Please copy out all of the data below, changing every "specified word" to "listed word" and leaving everything else untouched.
▼▼▼
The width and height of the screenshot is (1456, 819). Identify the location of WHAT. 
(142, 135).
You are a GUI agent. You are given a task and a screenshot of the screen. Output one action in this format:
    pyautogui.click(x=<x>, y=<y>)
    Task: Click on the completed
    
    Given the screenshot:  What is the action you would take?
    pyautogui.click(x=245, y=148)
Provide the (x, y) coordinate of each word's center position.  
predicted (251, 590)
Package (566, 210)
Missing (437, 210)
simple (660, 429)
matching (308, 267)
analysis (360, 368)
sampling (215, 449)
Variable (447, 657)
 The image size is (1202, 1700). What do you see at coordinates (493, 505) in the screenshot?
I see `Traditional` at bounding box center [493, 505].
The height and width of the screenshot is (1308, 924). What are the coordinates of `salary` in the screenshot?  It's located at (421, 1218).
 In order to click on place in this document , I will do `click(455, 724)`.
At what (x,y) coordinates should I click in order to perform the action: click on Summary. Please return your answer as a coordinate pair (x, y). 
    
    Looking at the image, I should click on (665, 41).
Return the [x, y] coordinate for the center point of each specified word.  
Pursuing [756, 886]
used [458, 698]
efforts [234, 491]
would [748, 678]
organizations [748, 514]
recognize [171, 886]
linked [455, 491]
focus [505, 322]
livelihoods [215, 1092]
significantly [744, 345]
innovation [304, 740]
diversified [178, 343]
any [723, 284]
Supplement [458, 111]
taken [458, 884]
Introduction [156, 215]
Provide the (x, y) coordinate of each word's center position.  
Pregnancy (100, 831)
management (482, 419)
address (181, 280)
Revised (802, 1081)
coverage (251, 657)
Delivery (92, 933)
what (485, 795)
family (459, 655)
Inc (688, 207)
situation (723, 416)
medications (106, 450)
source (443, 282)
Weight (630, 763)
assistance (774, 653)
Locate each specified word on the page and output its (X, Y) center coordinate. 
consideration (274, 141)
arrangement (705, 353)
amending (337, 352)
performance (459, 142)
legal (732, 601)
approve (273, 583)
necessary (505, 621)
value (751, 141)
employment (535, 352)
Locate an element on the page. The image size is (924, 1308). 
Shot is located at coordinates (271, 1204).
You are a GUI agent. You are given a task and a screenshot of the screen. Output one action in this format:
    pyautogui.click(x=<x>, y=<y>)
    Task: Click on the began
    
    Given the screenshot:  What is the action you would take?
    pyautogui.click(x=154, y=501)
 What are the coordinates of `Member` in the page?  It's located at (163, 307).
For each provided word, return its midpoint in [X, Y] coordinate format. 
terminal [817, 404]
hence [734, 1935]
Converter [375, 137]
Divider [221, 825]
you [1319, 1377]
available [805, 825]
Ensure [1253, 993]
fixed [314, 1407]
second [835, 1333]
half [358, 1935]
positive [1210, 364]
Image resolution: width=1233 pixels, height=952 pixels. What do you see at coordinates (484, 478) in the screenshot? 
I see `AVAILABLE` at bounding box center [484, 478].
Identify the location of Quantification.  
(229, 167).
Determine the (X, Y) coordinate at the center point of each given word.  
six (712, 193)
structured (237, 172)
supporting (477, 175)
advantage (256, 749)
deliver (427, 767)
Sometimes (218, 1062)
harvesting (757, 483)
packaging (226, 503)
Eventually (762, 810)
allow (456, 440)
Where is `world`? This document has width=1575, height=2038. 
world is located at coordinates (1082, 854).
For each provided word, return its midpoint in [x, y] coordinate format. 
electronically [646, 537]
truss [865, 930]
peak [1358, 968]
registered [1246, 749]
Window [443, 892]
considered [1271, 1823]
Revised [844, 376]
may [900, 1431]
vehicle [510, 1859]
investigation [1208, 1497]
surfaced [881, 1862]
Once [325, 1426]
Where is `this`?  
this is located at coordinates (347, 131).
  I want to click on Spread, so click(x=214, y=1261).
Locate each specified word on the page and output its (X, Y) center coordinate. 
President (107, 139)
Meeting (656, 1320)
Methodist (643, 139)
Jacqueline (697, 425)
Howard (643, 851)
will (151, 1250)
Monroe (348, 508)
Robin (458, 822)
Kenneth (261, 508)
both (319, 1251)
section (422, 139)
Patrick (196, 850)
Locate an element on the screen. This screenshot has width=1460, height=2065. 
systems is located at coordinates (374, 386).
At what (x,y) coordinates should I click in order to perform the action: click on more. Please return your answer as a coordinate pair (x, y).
▲▲▲
The answer
The width and height of the screenshot is (1456, 819). Identify the location of WHAT. 
(142, 135).
You are a GUI agent. You are given a task and a screenshot of the screen. Output one action in this format:
    pyautogui.click(x=<x>, y=<y>)
    Task: Click on the completed
    
    Given the screenshot:  What is the action you would take?
    pyautogui.click(x=245, y=148)
Provide the (x, y) coordinate of each word's center position.  
predicted (251, 590)
Package (566, 210)
Missing (437, 210)
simple (660, 429)
matching (308, 267)
analysis (360, 368)
sampling (215, 449)
Variable (447, 657)
 The image size is (1202, 1700). What do you see at coordinates (493, 505) in the screenshot?
I see `Traditional` at bounding box center [493, 505].
The height and width of the screenshot is (1308, 924). What are the coordinates of `salary` in the screenshot?  It's located at (421, 1218).
 In order to click on place in this document , I will do `click(455, 724)`.
At what (x,y) coordinates should I click in order to perform the action: click on Summary. Please return your answer as a coordinate pair (x, y). 
    
    Looking at the image, I should click on (665, 41).
Return the [x, y] coordinate for the center point of each listed word.  
Pursuing [756, 886]
used [458, 698]
efforts [234, 491]
would [748, 678]
organizations [748, 514]
recognize [171, 886]
linked [455, 491]
focus [505, 322]
livelihoods [215, 1092]
significantly [744, 345]
innovation [304, 740]
diversified [178, 343]
any [723, 284]
Supplement [458, 111]
taken [458, 884]
Introduction [156, 215]
Provide the (x, y) coordinate of each word's center position.  
Pregnancy (100, 831)
management (482, 419)
address (181, 280)
Revised (802, 1081)
coverage (251, 657)
Delivery (92, 933)
what (485, 795)
family (459, 655)
Inc (688, 207)
situation (723, 416)
medications (106, 450)
source (443, 282)
Weight (630, 763)
assistance (774, 653)
Locate each listed word on the page and output its (X, Y) center coordinate. 
consideration (274, 141)
arrangement (705, 353)
amending (337, 352)
performance (459, 142)
legal (732, 601)
approve (273, 583)
necessary (505, 621)
value (751, 141)
employment (535, 352)
Locate an element on the page. The image size is (924, 1308). 
Shot is located at coordinates (271, 1204).
You are a GUI agent. You are given a task and a screenshot of the screen. Output one action in this format:
    pyautogui.click(x=<x>, y=<y>)
    Task: Click on the began
    
    Given the screenshot:  What is the action you would take?
    pyautogui.click(x=154, y=501)
 What are the coordinates of `Member` in the page?  It's located at (163, 307).
For each provided word, return its midpoint in [X, Y] coordinate format. 
terminal [817, 404]
hence [734, 1935]
Converter [375, 137]
Divider [221, 825]
you [1319, 1377]
available [805, 825]
Ensure [1253, 993]
fixed [314, 1407]
second [835, 1333]
half [358, 1935]
positive [1210, 364]
Image resolution: width=1233 pixels, height=952 pixels. What do you see at coordinates (484, 478) in the screenshot? 
I see `AVAILABLE` at bounding box center [484, 478].
Identify the location of Quantification.  
(229, 167).
Determine the (X, Y) coordinate at the center point of each given word.  
six (712, 193)
structured (237, 172)
supporting (477, 175)
advantage (256, 749)
deliver (427, 767)
Sometimes (218, 1062)
harvesting (757, 483)
packaging (226, 503)
Eventually (762, 810)
allow (456, 440)
Where is `world`? This document has width=1575, height=2038. 
world is located at coordinates (1082, 854).
For each provided word, return its midpoint in [x, y] coordinate format. 
electronically [646, 537]
truss [865, 930]
peak [1358, 968]
registered [1246, 749]
Window [443, 892]
considered [1271, 1823]
Revised [844, 376]
may [900, 1431]
vehicle [510, 1859]
investigation [1208, 1497]
surfaced [881, 1862]
Once [325, 1426]
Where is `this`?  
this is located at coordinates (347, 131).
  I want to click on Spread, so click(x=214, y=1261).
Locate each listed word on the page and output its (X, Y) center coordinate. 
President (107, 139)
Meeting (656, 1320)
Methodist (643, 139)
Jacqueline (697, 425)
Howard (643, 851)
will (151, 1250)
Monroe (348, 508)
Robin (458, 822)
Kenneth (261, 508)
both (319, 1251)
section (422, 139)
Patrick (196, 850)
Locate an element on the screen. This screenshot has width=1460, height=2065. 
systems is located at coordinates (374, 386).
At what (x,y) coordinates should I click in order to perform the action: click on more. Please return your answer as a coordinate pair (x, y).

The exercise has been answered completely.